_What to do_.
1 – Could you rewrite everything from "Add drop of conntrack INVALID packets in input such" down to "closed) issue #1090." in the pull request thread, changing "martians" to "spoofed packets"?
2 – How would you render this sentence from the pull request thread in Spanish: "This causes a RST response from the host and resets the connection."
3 – Can you carry on the pull request thread from where it stops?

_Text_.
....................

Fix bridge connection reset due to invalid packets #2275

guillon · 2018-10-02T09:39:49Z

Add drop of conntrack INVALID packets in input
such that invalid packets due to TCP window overflow do
not cause a connection reset.

Due to some netfilter/conntrack limitations, invalid packets
are never treated as NAT'ed but reassigned to the
host and considered martians.
This causes a RST response from the host and resets the connection.
As soon as NAT is setup, for bridge networks for instance,
invalid packets have to be dropped in input.

The implementation adds a generic DOCKER-INPUT chain prefilled
with a rule for dropping invalid packets and a return rule.
As soon as some bridge network is setup, the DOCKER-INPUT
chain call is inserted in the filter table INPUT chain.

Fixes #1090.

Signed-off-by: Christophe Guillon [email protected]

Add drop of conntrack INVALID packets in input such that invalid packets due to TCP window overflow do not cause a connection reset. Due to some netfilter/conntrack limitations, invalid packets are never treated as NAT'ed but reassigned to the host and considered martians. This causes a RST response from the host and resets the connection. As soon as NAT is setup, for bridge networks for instance, invalid packets have to be dropped in input. The implementation adds a generic DOCKER-INPUT chain prefilled with a rule for dropping invalid packets and a return rule. As soon as some bridge network is setup, the DOCKER-INPUT chain call is inserted in the filter table INPUT chain. Fixes moby#1090. Signed-off-by: Christophe Guillon <[email protected]>

guillon · 2019-06-10T13:27:39Z

Note that this pull request was never treated, while it fixes an unresolved (but closed) issue #1090.

Maybe one should re-open the issue #1090, or should I add a new issue ?

....................

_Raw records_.
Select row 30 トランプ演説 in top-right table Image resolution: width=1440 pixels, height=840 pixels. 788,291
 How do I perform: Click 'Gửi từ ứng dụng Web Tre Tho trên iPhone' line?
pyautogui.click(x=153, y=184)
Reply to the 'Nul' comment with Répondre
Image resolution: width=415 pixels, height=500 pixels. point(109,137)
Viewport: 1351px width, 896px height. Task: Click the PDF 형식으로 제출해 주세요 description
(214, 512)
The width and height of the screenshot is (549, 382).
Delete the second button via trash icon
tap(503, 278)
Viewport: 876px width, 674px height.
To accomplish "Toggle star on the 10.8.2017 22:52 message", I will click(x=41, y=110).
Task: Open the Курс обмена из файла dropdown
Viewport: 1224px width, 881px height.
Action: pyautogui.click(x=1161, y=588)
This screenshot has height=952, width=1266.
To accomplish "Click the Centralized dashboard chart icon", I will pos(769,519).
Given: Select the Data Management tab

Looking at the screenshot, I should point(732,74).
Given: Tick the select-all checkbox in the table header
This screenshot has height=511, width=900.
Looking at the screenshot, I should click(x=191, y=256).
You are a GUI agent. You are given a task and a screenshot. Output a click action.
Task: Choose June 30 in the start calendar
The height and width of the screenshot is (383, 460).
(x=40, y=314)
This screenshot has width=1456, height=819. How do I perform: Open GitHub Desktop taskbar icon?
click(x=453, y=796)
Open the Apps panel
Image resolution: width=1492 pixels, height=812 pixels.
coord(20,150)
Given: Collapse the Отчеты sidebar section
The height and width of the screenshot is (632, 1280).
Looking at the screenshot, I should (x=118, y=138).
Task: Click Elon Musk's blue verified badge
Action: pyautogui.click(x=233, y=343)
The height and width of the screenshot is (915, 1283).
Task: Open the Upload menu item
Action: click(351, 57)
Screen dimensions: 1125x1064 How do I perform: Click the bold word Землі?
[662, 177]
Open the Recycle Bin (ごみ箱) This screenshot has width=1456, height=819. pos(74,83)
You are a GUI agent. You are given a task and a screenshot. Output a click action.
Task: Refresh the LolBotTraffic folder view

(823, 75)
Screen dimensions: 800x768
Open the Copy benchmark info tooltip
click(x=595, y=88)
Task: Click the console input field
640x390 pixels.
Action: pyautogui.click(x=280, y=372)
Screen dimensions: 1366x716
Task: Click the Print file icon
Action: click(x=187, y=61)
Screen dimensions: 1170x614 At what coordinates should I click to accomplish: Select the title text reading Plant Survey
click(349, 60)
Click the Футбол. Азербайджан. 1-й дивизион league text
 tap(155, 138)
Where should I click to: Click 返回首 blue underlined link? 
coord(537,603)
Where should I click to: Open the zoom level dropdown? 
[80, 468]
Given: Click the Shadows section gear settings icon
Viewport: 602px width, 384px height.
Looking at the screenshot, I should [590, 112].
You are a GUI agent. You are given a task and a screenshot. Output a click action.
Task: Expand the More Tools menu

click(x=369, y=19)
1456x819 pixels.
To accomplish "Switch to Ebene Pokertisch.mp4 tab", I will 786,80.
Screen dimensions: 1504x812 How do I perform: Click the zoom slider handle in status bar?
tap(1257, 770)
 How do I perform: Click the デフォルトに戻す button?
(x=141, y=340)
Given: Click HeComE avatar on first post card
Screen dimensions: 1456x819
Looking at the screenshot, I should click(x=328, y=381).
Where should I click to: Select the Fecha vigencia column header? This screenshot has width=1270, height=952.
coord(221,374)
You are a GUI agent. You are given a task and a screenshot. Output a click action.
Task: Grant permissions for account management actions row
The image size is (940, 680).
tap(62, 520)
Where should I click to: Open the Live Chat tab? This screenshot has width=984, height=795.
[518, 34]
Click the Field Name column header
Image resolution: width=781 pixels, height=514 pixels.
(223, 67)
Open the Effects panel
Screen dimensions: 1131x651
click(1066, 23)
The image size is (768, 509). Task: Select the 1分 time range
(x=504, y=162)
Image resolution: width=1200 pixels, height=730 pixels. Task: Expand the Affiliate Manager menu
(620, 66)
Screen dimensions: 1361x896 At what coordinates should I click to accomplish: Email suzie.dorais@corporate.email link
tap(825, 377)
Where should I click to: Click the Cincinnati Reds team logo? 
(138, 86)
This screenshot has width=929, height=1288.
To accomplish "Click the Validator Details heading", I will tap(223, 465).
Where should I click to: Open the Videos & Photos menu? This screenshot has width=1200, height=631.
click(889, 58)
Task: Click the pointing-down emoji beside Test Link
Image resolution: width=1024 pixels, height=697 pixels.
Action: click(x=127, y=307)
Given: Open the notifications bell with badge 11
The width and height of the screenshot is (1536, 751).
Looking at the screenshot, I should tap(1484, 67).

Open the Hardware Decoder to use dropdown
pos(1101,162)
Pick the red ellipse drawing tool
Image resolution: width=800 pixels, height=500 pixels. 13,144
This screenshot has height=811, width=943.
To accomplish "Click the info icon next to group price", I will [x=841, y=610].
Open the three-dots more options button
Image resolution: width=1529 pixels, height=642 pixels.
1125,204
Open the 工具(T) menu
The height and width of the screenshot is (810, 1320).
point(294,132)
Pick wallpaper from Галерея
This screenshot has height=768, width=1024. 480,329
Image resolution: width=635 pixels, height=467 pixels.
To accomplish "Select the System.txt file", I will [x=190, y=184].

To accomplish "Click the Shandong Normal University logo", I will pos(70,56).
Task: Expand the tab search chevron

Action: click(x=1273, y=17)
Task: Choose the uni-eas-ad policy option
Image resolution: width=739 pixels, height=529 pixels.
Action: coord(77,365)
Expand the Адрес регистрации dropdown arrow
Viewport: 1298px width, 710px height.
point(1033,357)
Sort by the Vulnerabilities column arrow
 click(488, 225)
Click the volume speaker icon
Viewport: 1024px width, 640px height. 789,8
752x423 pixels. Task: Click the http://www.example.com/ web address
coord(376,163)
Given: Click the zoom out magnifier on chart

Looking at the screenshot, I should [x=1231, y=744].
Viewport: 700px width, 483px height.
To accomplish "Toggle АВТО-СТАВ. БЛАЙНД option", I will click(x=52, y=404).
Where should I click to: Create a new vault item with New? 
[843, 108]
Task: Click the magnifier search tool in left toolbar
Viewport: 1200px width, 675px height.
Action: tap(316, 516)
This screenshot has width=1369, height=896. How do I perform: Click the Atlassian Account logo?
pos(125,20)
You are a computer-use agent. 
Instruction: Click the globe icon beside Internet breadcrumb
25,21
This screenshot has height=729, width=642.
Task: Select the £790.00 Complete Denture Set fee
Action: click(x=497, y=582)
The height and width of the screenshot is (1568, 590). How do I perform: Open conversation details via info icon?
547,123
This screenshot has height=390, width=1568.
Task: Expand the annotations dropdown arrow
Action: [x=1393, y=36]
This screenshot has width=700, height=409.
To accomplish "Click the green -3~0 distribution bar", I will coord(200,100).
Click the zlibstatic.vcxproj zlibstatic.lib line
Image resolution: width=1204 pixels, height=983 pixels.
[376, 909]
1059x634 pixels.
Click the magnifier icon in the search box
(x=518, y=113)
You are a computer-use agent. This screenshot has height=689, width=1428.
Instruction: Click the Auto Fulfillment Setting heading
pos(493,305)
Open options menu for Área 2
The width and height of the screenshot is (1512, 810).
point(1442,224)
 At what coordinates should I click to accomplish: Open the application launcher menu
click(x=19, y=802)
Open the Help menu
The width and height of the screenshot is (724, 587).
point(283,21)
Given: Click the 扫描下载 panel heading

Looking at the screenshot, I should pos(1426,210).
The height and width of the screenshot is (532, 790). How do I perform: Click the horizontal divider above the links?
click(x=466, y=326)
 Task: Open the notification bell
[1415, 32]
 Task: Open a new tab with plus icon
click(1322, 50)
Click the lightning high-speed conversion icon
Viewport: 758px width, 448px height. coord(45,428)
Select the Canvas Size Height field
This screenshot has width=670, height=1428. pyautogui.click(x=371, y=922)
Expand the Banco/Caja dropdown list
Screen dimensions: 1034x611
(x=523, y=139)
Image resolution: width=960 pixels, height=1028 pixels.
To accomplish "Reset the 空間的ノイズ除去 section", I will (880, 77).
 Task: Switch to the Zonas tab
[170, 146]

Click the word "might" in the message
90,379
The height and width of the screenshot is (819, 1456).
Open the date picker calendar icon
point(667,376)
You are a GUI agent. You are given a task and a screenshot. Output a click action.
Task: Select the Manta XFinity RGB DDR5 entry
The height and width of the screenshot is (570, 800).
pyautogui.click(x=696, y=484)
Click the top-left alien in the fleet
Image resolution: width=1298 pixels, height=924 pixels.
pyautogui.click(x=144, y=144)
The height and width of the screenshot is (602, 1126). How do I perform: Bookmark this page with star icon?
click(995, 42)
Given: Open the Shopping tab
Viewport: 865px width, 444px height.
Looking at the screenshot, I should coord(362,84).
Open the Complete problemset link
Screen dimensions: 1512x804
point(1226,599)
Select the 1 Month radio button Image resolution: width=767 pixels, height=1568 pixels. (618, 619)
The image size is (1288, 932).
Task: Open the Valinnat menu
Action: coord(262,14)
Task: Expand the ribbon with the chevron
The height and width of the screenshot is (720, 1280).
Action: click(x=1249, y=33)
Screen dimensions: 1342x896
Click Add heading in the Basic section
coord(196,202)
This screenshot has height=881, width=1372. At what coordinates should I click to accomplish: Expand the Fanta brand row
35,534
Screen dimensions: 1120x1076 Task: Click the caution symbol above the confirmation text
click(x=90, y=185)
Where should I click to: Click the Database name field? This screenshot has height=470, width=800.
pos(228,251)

....................

_Responses by task_.
1 –
Add drop of conntrack INVALID packets in input such that invalid packets due to TCP window overflow do not cause a connection reset. Due to some netfilter/conntrack limitations, invalid packets are never treated as NAT'ed but reassigned to the host and considered spoofed packets. This causes a RST response from the host and resets the connection. As soon as NAT is setup, for bridge networks for instance, invalid packets have to be dropped in input. The implementation adds a generic DOCKER-INPUT chain prefilled with a rule for dropping invalid packets and a return rule. As soon as some bridge network is setup, the DOCKER-INPUT chain call is inserted in the filter table INPUT chain. Fixes moby#1090. Signed-off-by: Christophe Guillon <[email protected]>

guillon · 2019-06-10T13:27:39Z

Note that this pull request was never treated, while it fixes an unresolved (but closed) issue #1090.

2 – Esto provoca una respuesta RST del host y reinicia la conexión.

3 –
thaJeztah · 2019-06-16T09:33:34Z

ping @arkodg @euanh ptal

arkodg

@guillon thanks for addressing this issue
IMHO https://github.com/docker/libnetwork/blob/83e2bc1e11f2faa907737f96f55a45ba2634ded3/iptables/iptables.go#L202
would be a right place to add the invalid rule only for the specified interface in the FORWARD chain

Can you please add test cases as well in
https://github.com/docker/libnetwork/blob/master/drivers/bridge/setup_ip_tables_test.go

guillon · 2019-06-25T13:52:45Z

@arkodg

would be a right place to add the invalid rule only for the specified interface in the FORWARD chain

Unfortunately, invalid packets, including benign out-of-window packets must be treated (actually dropped) in the input rule, before the FORWARD chain is processed. Otherwise, netfilter will reset connection before passing the packet to the FORWARD chain.
Which mean that we cannot be more specific, any invalid INPUT packet has to be dropped.
I've been trying the proposed solution (add the rule to forward chain) and it does not work indeed.

Can you please add test cases as well in
https://github.com/docker/libnetwork/blob/master/drivers/bridge/setup_ip_tables_test.go

Yes, I will allocate some time as soon as possible to add tests.

arkodg · 2019-06-25T17:05:36Z

@guillon I have not tried this out, but kube-proxy fixed this issue by inserting a similar rule in the FORWARD chain

kubernetes/kubernetes#74840

guillon · 2019-06-26T07:32:44Z

Seems odd, but I will verify this again, thanks for the pointer.

guillon · 2019-06-26T15:07:16Z

I can confirm that adding the rules in the FORWARD chain does not work.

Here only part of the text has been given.